Prompt>
Please show every line from the entries that carries the word "Jordan".
************
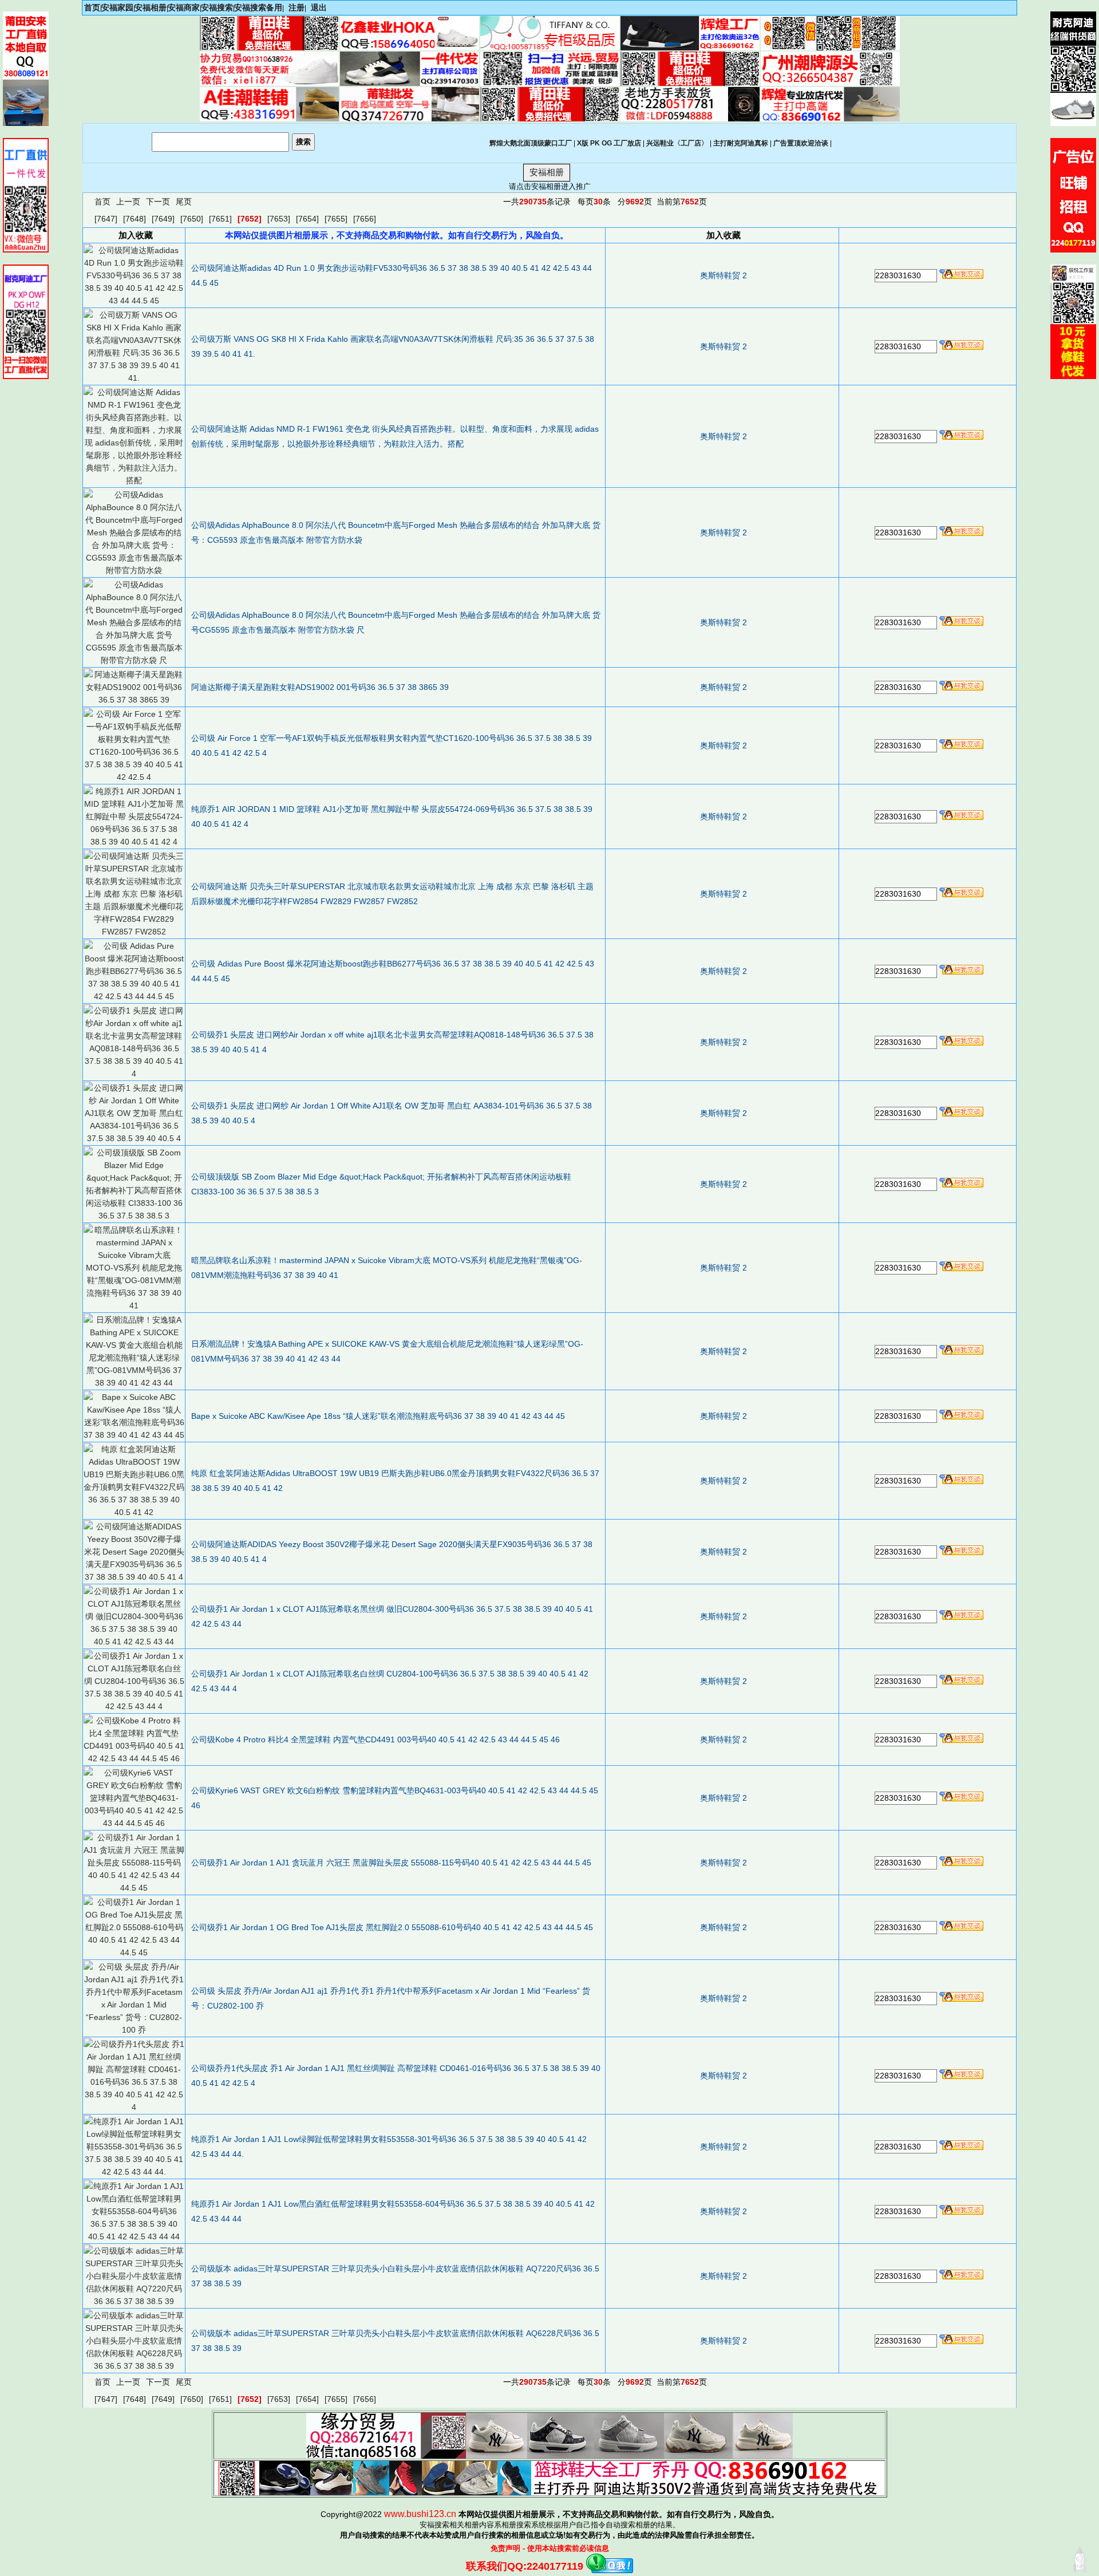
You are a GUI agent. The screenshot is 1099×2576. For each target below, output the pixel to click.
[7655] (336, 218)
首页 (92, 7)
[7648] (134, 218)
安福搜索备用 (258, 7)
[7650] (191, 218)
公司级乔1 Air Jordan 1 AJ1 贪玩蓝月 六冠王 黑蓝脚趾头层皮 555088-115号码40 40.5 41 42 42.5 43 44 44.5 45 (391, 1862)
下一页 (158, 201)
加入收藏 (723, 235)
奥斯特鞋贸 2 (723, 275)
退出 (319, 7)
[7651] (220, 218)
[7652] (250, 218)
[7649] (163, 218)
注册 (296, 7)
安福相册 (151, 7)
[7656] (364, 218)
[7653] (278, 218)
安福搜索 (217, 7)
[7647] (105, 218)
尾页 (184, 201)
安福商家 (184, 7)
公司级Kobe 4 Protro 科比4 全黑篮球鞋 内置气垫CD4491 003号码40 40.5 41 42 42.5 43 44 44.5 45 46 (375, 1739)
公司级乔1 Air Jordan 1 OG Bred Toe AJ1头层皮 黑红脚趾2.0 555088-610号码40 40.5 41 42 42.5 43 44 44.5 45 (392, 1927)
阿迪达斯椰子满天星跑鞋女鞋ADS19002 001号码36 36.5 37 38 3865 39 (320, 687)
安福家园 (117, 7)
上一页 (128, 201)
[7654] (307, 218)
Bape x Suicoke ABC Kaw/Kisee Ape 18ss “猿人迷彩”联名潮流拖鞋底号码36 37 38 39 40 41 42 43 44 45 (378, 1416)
************
Response>
公司级乔1 Air Jordan 1 AJ1 贪玩蓝月 六冠王 黑蓝脚趾头层皮 555088-115号码40 40.5 41 42 42.5 43 44 44.5 45 (391, 1862)
公司级乔1 Air Jordan 1 OG Bred Toe AJ1头层皮 黑红脚趾2.0 555088-610号码40 40.5 41 42 42.5 43 44 44.5 45 (392, 1927)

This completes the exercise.